The American Academy of Pediatrics has issued a new report emphasizing the importance of controlling pain and anxiety in children who receive emergency medical care.
“There are a lot of modalities for reducing pain in children, and we’re doing a lot better in terms of kids’ pain than we used to,” said report author Dr. Joel Fein, an attending physician in the emergency department at the Children’s Hospital of Philadelphia.
“Parents should advocate for the children for pain and anxiety management” if they feel they aren’t getting adequate control, said Fein, who also is a professor of pediatrics and emergency medicine.
There are several reasons why a visit to the ER may not be pain-free, according to the report. One is a fear of side effects.
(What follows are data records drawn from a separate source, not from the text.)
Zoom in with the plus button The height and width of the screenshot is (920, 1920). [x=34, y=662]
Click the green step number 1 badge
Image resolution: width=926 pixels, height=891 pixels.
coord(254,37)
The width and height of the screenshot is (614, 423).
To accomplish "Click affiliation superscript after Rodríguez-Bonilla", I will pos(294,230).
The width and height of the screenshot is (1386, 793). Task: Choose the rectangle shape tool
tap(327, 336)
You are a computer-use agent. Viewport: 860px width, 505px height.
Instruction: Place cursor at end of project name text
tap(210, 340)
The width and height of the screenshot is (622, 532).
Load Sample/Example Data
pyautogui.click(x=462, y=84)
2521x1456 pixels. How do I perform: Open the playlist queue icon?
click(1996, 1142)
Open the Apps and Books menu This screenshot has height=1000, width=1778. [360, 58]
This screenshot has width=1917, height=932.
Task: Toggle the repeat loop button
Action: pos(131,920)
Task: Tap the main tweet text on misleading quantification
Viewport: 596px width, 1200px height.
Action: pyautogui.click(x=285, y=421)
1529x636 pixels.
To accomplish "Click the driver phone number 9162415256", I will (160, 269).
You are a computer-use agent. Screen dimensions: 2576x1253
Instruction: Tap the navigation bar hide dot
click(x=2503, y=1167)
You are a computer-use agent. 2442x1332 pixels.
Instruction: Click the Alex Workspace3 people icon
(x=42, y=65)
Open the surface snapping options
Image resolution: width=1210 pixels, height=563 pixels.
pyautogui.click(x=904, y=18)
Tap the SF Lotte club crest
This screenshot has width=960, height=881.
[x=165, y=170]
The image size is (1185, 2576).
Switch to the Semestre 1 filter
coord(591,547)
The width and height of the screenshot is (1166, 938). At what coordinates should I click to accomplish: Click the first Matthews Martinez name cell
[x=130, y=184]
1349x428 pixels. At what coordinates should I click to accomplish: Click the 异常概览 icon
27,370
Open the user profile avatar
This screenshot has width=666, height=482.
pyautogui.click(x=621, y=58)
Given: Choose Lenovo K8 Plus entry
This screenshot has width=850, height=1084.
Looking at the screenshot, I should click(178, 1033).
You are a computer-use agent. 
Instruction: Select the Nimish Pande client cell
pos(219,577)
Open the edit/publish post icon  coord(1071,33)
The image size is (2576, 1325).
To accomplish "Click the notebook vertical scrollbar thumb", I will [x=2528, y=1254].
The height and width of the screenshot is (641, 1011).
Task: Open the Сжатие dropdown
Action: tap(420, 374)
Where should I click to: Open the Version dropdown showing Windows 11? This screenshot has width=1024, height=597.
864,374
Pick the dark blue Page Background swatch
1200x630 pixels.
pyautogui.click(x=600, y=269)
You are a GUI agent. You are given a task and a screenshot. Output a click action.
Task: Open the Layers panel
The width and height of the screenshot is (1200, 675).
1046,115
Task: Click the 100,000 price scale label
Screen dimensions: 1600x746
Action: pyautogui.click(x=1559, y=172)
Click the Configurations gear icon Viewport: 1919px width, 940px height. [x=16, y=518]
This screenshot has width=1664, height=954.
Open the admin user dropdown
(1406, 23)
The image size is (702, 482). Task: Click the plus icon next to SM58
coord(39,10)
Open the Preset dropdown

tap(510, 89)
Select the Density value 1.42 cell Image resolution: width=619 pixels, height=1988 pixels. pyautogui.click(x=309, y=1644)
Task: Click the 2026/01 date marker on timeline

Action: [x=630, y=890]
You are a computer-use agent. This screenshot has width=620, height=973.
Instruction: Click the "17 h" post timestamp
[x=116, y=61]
Another concern is that using pain-relieving medications could make it more difficult or time-consuming to give a diagnosis, which could affect treatment.
For example, even topical anesthetics might not be used if doctors believe they may delay a correct diagnosis. Topical anesthetics also aren’t readily available in all emergency rooms, according to the report.
Furthermore, a stigma still lingers with narcotic medications, and doctors may be less likely to use these drugs in children. The report also draws attention to a racial bias in the prescription of these drugs, with black children less likely to receive them for pain relief.
The authors believe these obstacles can be overcome, and that pain relief should start even in an ambulance.
Once at the hospital, it’s important that the child stays calm. Greater anxiety leads to a greater perception of pain, according to the report.
The report recommends that each family be given a private room, ideally with colorful walls, pictures on the ceilings and a variety of toys to keep the child distracted in this unfamiliar environment.
The authors suggest that medications such as acetaminophen, ibuprofen or oral narcotics can help relieve pain, as can topical analgesics. The report also recommends applying topical anesthetics to numb areas before using any IV catheters.
“Children have a pretty significant fear of needles,” Fein said. “Topical anesthesia can offer pain protection during IV line placement and [drawing blood].”
The report adds that using pain-relieving medications doesn’t seem to alter physicians’ ability to make a timely diagnosis.
“For the youngest infants, even just giving sugar water can help reduce pain,” said Fein.